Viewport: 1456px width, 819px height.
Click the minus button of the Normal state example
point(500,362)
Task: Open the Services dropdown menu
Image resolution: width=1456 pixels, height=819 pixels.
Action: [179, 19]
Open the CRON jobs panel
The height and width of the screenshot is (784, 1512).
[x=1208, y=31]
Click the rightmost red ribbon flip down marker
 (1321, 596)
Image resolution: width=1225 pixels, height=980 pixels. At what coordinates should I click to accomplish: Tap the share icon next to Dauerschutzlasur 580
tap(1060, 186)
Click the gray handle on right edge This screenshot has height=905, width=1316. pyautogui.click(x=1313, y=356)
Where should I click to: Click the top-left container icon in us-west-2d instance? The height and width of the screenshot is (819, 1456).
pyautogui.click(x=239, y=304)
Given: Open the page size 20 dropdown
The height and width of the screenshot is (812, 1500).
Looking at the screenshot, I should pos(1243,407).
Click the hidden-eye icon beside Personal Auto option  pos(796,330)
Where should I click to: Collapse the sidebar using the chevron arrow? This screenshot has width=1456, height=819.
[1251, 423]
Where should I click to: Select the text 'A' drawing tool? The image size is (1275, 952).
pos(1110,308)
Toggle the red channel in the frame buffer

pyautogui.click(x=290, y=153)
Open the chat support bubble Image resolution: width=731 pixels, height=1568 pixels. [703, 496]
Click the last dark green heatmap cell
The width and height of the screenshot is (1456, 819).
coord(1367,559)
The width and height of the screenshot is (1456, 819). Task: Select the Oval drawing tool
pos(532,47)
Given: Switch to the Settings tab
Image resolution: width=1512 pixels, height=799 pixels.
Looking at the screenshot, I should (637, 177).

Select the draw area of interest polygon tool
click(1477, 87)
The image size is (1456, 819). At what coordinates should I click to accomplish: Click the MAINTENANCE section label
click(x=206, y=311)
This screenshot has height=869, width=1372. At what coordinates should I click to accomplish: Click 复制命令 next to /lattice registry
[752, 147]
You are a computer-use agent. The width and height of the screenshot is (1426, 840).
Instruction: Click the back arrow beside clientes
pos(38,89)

• WHAT TO DO
Look above for the line holding "Open the CRON jobs panel", then set down exactly that line and every line after it up to and including the line holding "Click the gray", with nothing else.

• TASK OUTPUT
Open the CRON jobs panel
The height and width of the screenshot is (784, 1512).
[x=1208, y=31]
Click the rightmost red ribbon flip down marker
 (1321, 596)
Image resolution: width=1225 pixels, height=980 pixels. At what coordinates should I click to accomplish: Tap the share icon next to Dauerschutzlasur 580
tap(1060, 186)
Click the gray handle on right edge This screenshot has height=905, width=1316. pyautogui.click(x=1313, y=356)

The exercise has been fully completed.